29 Tem 2013

YOLDA YÜRÜYORDUM BİR ŞARKI DUYDUM,KALBİM ACIDI

Dün gece başım çatlıyordu adeta erkenden yemeğimi yedim ve yattım. Sabah uyandığımda hala hafiften bir sızı ense köküme kadar sarkıyordu. Telefonuma baktım saat dokuza geliyor. Bir mesajım gelmiş açıyorum eşim msj atmış sabahın bir vakti. Canım sıkılıyor biraz mesajı okuyunca. Canımı sıkacak daha fazla şeyim olduğu için çok takılmıyorum. Her duygudan biraz karışmış kıvamsız bir aşure gibi sokağa atıyorum kendimi. Yürümek biraz iyi gelir umuduyla sıcak demeden yürüyorum. Yürürken düşünüyor hüzünleniyor umutlanıyor korkuyor ve özlüyorum. Toplamında biraz iç acısı var en üstte kalan. Ofise geliyorum. Yürümek biraz iyi geldi sanırım. Kendimle konuşuyorum biraz. Sonra bilgisayarımı açıyorum. Duygusalım bugün . Geçmiş yıllarımdaki depresyonları hatırlıyorum. 1994'ten 2007 yılına kadar ara ara yaşadığım , depresyona girerek hayattan kaçma eylemli  bölümlerimi anımsıyorum. Ne kadar geride kalmışlar artık istesemde depresif olamıyorum. Beyne format işlerinin işe yaramış olması güzel. Sevindiriyor beni bu durum. Bayrama on gün kalmış belirsizlik beni çok germiş anlaşılan.

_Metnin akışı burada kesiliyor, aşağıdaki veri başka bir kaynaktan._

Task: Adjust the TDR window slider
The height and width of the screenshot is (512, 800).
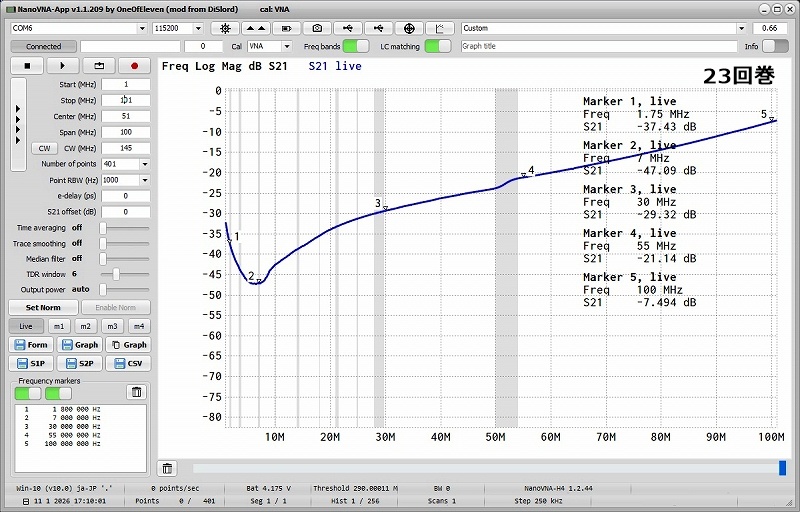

Youtube ta "me as matado el corazon" u buluyorum. İki defa dinliyorum. Sonra "ederlezi". Kilisedeki konser kaydını dinliyorum. Sonra aklıma Umay Umay-Kazım Koyuncu düeti "gylu çkimi" (kalbim acıdı) geliyor. Bu şarkı aklıma geldiğine göre kıvamı bulmuşum diyorum. İkinci kez dinleyemiyorum. Takatim yok. Eşim bu şarkıyı dinletmezdi evde. Sonra gene Umay Umay-Cem Adrian düeti "bana özel" i dinliyorum. Demek eşimi ve çocuklarımı çok özlemişim. Eşime ithaf ettiğim bir şarkı zira. Bundan sonrası baktım Jeff Buckley -Kurt Cobain istikametine kayacak bir titreyip kendime geliyorum. İmdada gene Umay Umay yetişiyor "düşmedim daha". Düşmedim daha diyorum kendi kendime yapacak çok iş var. Duygusalım ve yerçekimi üsütmdeki hakimiyetini yitirdi yitirecek kendimi mavi göklerin içinde uçar halde bulmamak için koltuğuma iyice yapışıyorum. Bu şarkının  klibini de çok severim hatta video klip denince aklıma gelen ilk birkaç klipten biridir. Umay avatar mavisi yüzüyle şahanedir. Umay Umay bu memlekette benim en beğendiğim kadın vokaldir. Nedense çok gündeme oturmadı zatı şahaneleri. Gizliden gizliden aşık olmuş olabilirim 90'lı yıllarda. Bir ara düet için herkesin sıraya girdiği bir konuma gelmiş ve gayet iyi olmuş olan Umay Umay aklınıza gelen gelmeyen pek çok şarkıcıyla düet yaptığından tanımadan dinlemiş olma ihtimaliniz de hayli yüksektir.

Kıyamet sen de kop kopacaksan der şarkının sonlarına doğru Mete Özgencil. (düşmedim daha parçasının söz yazarıdır kendileri ve sesiyle de olaya dahil olarak bizi mest etmiştir) ve piyanoyu ateşe verirler. Fena ya bu neslin bünyesi bu şarkıyı kaldırmaz gibi geliyor bana.

Bunların hepsinin üstüne Metallica-to live is to die çok iyi gider ama ben Cemaliden "duymak istiyorum" dinliyorum. To live is to die aslında hakkında kitap yazılacak bir parça belki yazarım bir gün. Metallica'nın topunuzun amk dediği ve koyduğu andır.

Müzik ile ruh arasında bir bağ olmalı. Kainattaki sesin la notası olduğu yönlü bir NASA kaynaklı  yazı okumuştum. Evrendeki herşeyin bir müziği var duyabilirsek eğer. 90'lı yılarda vurmuşum dibine ben düşünüyorum da ,ne müzik dinlerdim. Hey gidim hey.

Ben dinlemeye devam ediyorum dostlar aklıma gelen olursa paylaşırım.